Assignment → Let the line containing "Expand the 31(上海市) province dropdown" serve as the first line of the answer and the final line of the entries as its last, with every line between copied exactly.
------ Records shown ------
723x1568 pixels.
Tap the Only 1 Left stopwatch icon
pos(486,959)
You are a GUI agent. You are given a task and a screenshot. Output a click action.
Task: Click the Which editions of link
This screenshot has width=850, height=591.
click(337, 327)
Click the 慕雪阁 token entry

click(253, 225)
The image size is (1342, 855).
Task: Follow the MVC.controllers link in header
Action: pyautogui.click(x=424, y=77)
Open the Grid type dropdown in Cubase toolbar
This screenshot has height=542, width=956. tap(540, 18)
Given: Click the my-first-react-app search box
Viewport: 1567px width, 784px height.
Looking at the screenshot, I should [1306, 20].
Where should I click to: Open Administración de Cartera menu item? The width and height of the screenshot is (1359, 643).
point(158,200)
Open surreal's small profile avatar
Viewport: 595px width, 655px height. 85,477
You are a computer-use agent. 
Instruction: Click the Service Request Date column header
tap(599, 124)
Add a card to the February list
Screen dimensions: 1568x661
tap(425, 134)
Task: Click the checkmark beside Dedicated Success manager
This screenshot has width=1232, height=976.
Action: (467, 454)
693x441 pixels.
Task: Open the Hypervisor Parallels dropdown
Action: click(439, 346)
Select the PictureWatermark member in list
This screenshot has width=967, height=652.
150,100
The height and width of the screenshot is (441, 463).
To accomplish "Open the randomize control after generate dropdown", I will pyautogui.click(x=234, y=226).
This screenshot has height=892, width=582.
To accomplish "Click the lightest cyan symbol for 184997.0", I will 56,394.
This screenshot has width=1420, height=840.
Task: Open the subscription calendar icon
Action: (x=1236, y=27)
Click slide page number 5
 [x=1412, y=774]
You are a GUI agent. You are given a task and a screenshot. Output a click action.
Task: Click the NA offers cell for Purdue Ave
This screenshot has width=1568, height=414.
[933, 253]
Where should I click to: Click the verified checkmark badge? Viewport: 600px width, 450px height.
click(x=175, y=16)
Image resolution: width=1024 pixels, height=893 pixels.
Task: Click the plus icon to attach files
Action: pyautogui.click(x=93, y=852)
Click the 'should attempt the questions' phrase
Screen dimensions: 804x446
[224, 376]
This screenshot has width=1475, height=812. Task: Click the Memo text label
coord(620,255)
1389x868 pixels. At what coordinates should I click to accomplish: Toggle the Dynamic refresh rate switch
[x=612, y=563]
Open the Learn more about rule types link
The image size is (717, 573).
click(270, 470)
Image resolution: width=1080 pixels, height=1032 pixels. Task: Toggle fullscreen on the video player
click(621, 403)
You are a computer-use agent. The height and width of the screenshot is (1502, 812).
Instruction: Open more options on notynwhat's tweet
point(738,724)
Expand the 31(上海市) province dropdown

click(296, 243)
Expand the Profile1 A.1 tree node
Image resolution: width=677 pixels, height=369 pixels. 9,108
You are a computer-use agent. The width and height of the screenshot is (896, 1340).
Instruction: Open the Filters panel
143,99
------
Written response →
Expand the 31(上海市) province dropdown

click(296, 243)
Expand the Profile1 A.1 tree node
Image resolution: width=677 pixels, height=369 pixels. 9,108
You are a computer-use agent. The width and height of the screenshot is (896, 1340).
Instruction: Open the Filters panel
143,99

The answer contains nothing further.